[EXERCISE PROMPT] Using the listing, copy each whole line that features "card".

+++ DATA EXCERPTS +++

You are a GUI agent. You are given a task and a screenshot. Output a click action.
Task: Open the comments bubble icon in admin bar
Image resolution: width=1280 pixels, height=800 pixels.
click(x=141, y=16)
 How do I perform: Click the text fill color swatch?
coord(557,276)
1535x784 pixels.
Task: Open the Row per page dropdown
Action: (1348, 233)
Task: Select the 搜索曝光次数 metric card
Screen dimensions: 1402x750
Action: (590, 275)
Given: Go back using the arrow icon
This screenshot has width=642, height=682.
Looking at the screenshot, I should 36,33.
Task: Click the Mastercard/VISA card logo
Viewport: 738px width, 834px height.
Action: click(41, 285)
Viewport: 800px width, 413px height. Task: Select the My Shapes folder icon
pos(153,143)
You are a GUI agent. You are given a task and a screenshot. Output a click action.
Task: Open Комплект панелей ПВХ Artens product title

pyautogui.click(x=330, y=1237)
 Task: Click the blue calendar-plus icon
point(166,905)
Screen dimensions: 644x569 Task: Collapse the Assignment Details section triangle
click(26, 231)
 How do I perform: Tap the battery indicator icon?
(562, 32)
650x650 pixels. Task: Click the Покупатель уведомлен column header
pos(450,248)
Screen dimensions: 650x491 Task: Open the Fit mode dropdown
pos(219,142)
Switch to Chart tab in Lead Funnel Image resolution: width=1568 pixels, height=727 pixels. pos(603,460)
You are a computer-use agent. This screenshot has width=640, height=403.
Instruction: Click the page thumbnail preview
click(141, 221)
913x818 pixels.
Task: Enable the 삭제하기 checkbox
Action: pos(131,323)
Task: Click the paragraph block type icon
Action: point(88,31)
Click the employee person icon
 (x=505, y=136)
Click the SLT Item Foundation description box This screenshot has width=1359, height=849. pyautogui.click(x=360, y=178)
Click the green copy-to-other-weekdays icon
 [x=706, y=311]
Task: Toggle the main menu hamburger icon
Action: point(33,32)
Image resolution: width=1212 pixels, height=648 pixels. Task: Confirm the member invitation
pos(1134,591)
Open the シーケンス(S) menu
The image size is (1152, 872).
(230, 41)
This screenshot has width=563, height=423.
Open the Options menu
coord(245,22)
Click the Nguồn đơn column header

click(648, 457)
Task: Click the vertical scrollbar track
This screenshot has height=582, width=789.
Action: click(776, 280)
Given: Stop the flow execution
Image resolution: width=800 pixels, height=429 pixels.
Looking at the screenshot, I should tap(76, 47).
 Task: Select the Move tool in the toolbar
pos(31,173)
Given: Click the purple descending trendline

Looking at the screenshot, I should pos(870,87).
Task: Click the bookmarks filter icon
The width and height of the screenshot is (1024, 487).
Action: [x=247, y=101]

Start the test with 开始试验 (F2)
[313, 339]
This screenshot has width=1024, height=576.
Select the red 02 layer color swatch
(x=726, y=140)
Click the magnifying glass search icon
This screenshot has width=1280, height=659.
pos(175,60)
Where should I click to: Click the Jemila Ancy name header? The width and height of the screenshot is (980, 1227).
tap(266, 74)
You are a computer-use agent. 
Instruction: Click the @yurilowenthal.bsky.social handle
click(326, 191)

+++

[RESPONSE]
Task: Select the 搜索曝光次数 metric card
Task: Click the Mastercard/VISA card logo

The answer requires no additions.